● **WORK REQUIRED**
Set down each entry below exactly as it stands.

● **PROVIDED DATA**

===

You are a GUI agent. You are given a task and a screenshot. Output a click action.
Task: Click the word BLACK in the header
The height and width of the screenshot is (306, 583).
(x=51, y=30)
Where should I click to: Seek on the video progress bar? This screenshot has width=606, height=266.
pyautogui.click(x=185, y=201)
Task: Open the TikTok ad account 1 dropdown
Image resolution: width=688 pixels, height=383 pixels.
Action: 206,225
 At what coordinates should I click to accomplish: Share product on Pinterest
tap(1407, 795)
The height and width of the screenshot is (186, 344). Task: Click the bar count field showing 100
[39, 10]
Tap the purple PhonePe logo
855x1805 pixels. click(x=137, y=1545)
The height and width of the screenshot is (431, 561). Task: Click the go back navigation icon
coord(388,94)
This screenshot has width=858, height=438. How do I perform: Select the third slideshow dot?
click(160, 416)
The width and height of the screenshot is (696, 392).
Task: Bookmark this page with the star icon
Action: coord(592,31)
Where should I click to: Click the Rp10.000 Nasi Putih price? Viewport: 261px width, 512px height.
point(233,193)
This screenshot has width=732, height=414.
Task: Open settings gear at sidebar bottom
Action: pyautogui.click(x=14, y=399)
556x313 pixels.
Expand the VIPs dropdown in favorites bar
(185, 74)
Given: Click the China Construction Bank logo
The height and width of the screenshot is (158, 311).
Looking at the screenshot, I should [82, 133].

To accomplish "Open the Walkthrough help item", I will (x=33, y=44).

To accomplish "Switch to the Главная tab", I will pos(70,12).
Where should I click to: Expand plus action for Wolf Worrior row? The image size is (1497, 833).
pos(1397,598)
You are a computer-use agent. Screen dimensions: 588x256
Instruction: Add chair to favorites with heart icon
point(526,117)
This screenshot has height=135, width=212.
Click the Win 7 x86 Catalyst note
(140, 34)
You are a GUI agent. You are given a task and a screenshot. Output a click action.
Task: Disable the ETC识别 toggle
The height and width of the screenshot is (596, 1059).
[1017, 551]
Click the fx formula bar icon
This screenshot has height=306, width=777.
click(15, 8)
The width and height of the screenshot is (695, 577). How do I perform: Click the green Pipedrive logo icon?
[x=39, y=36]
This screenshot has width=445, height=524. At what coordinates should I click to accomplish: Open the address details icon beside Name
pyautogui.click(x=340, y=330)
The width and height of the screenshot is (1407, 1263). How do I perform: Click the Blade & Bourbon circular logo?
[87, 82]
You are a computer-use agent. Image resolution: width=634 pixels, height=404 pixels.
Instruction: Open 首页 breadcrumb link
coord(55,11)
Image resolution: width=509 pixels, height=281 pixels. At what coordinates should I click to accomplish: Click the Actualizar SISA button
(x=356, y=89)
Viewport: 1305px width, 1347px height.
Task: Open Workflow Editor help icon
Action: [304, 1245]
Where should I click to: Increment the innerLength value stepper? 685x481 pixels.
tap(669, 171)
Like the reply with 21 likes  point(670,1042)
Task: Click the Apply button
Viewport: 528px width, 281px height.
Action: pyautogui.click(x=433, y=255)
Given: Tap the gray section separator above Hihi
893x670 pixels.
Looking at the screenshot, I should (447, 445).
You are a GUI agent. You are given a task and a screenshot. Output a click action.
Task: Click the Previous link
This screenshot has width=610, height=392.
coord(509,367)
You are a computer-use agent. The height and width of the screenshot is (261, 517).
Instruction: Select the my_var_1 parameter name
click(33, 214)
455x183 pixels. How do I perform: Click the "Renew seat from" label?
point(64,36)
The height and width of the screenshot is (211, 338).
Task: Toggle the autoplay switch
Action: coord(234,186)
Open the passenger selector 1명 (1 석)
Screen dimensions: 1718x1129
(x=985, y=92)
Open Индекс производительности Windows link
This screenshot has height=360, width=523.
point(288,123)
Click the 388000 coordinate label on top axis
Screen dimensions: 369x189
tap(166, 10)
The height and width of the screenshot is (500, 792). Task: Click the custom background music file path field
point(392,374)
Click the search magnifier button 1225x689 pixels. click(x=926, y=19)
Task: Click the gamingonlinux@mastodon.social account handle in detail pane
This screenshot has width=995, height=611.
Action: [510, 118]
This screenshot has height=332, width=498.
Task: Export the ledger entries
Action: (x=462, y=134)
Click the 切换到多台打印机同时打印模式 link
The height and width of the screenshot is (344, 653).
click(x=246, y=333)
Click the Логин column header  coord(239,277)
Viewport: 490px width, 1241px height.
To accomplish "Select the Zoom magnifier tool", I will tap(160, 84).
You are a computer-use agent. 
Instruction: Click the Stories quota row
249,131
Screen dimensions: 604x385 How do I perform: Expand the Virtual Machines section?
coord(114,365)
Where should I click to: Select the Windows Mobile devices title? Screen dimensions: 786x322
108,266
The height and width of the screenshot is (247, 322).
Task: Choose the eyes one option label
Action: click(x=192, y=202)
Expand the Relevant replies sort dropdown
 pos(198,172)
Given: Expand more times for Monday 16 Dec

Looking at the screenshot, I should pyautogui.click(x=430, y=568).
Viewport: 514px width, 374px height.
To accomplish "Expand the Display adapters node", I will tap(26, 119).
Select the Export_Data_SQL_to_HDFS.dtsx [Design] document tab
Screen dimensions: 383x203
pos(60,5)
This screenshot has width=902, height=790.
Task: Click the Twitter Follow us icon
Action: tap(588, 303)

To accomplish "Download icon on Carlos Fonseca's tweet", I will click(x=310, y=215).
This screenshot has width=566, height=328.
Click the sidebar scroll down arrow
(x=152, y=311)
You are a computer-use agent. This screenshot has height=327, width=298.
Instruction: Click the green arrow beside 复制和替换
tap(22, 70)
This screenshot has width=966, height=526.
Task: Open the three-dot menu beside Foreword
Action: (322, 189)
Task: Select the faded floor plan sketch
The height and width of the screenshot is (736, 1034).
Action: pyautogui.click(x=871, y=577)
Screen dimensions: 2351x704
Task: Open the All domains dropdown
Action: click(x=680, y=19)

===

● **OUTPUT FOR THIS EXERCISE**
You are a GUI agent. You are given a task and a screenshot. Output a click action.
Task: Click the word BLACK in the header
The height and width of the screenshot is (306, 583).
(x=51, y=30)
Where should I click to: Seek on the video progress bar? This screenshot has width=606, height=266.
pyautogui.click(x=185, y=201)
Task: Open the TikTok ad account 1 dropdown
Image resolution: width=688 pixels, height=383 pixels.
Action: 206,225
 At what coordinates should I click to accomplish: Share product on Pinterest
tap(1407, 795)
The height and width of the screenshot is (186, 344). Task: Click the bar count field showing 100
[39, 10]
Tap the purple PhonePe logo
855x1805 pixels. click(x=137, y=1545)
The height and width of the screenshot is (431, 561). Task: Click the go back navigation icon
coord(388,94)
This screenshot has width=858, height=438. How do I perform: Select the third slideshow dot?
click(160, 416)
The width and height of the screenshot is (696, 392).
Task: Bookmark this page with the star icon
Action: coord(592,31)
Where should I click to: Click the Rp10.000 Nasi Putih price? Viewport: 261px width, 512px height.
point(233,193)
This screenshot has width=732, height=414.
Task: Open settings gear at sidebar bottom
Action: pyautogui.click(x=14, y=399)
556x313 pixels.
Expand the VIPs dropdown in favorites bar
(185, 74)
Given: Click the China Construction Bank logo
The height and width of the screenshot is (158, 311).
Looking at the screenshot, I should [82, 133].

To accomplish "Open the Walkthrough help item", I will (x=33, y=44).

To accomplish "Switch to the Главная tab", I will pos(70,12).
Where should I click to: Expand plus action for Wolf Worrior row? The image size is (1497, 833).
pos(1397,598)
You are a computer-use agent. Screen dimensions: 588x256
Instruction: Add chair to favorites with heart icon
point(526,117)
This screenshot has height=135, width=212.
Click the Win 7 x86 Catalyst note
(140, 34)
You are a GUI agent. You are given a task and a screenshot. Output a click action.
Task: Disable the ETC识别 toggle
The height and width of the screenshot is (596, 1059).
[1017, 551]
Click the fx formula bar icon
This screenshot has height=306, width=777.
click(15, 8)
The width and height of the screenshot is (695, 577). How do I perform: Click the green Pipedrive logo icon?
[x=39, y=36]
This screenshot has width=445, height=524. At what coordinates should I click to accomplish: Open the address details icon beside Name
pyautogui.click(x=340, y=330)
The width and height of the screenshot is (1407, 1263). How do I perform: Click the Blade & Bourbon circular logo?
[87, 82]
You are a computer-use agent. Image resolution: width=634 pixels, height=404 pixels.
Instruction: Open 首页 breadcrumb link
coord(55,11)
Image resolution: width=509 pixels, height=281 pixels. At what coordinates should I click to accomplish: Click the Actualizar SISA button
(x=356, y=89)
Viewport: 1305px width, 1347px height.
Task: Open Workflow Editor help icon
Action: [304, 1245]
Where should I click to: Increment the innerLength value stepper? 685x481 pixels.
tap(669, 171)
Like the reply with 21 likes  point(670,1042)
Task: Click the Apply button
Viewport: 528px width, 281px height.
Action: pyautogui.click(x=433, y=255)
Given: Tap the gray section separator above Hihi
893x670 pixels.
Looking at the screenshot, I should (447, 445).
You are a GUI agent. You are given a task and a screenshot. Output a click action.
Task: Click the Previous link
This screenshot has width=610, height=392.
coord(509,367)
You are a computer-use agent. The height and width of the screenshot is (261, 517).
Instruction: Select the my_var_1 parameter name
click(33, 214)
455x183 pixels. How do I perform: Click the "Renew seat from" label?
point(64,36)
The height and width of the screenshot is (211, 338).
Task: Toggle the autoplay switch
Action: coord(234,186)
Open the passenger selector 1명 (1 석)
Screen dimensions: 1718x1129
(x=985, y=92)
Open Индекс производительности Windows link
This screenshot has height=360, width=523.
point(288,123)
Click the 388000 coordinate label on top axis
Screen dimensions: 369x189
tap(166, 10)
The height and width of the screenshot is (500, 792). Task: Click the custom background music file path field
point(392,374)
Click the search magnifier button 1225x689 pixels. click(x=926, y=19)
Task: Click the gamingonlinux@mastodon.social account handle in detail pane
This screenshot has width=995, height=611.
Action: [510, 118]
This screenshot has height=332, width=498.
Task: Export the ledger entries
Action: (x=462, y=134)
Click the 切换到多台打印机同时打印模式 link
The height and width of the screenshot is (344, 653).
click(x=246, y=333)
Click the Логин column header  coord(239,277)
Viewport: 490px width, 1241px height.
To accomplish "Select the Zoom magnifier tool", I will tap(160, 84).
You are a computer-use agent. 
Instruction: Click the Stories quota row
249,131
Screen dimensions: 604x385 How do I perform: Expand the Virtual Machines section?
coord(114,365)
Where should I click to: Select the Windows Mobile devices title? Screen dimensions: 786x322
108,266
The height and width of the screenshot is (247, 322).
Task: Choose the eyes one option label
Action: click(x=192, y=202)
Expand the Relevant replies sort dropdown
 pos(198,172)
Given: Expand more times for Monday 16 Dec

Looking at the screenshot, I should pyautogui.click(x=430, y=568).
Viewport: 514px width, 374px height.
To accomplish "Expand the Display adapters node", I will tap(26, 119).
Select the Export_Data_SQL_to_HDFS.dtsx [Design] document tab
Screen dimensions: 383x203
pos(60,5)
This screenshot has width=902, height=790.
Task: Click the Twitter Follow us icon
Action: tap(588, 303)

To accomplish "Download icon on Carlos Fonseca's tweet", I will click(x=310, y=215).
This screenshot has width=566, height=328.
Click the sidebar scroll down arrow
(x=152, y=311)
You are a computer-use agent. This screenshot has height=327, width=298.
Instruction: Click the green arrow beside 复制和替换
tap(22, 70)
This screenshot has width=966, height=526.
Task: Open the three-dot menu beside Foreword
Action: (322, 189)
Task: Select the faded floor plan sketch
The height and width of the screenshot is (736, 1034).
Action: pyautogui.click(x=871, y=577)
Screen dimensions: 2351x704
Task: Open the All domains dropdown
Action: click(x=680, y=19)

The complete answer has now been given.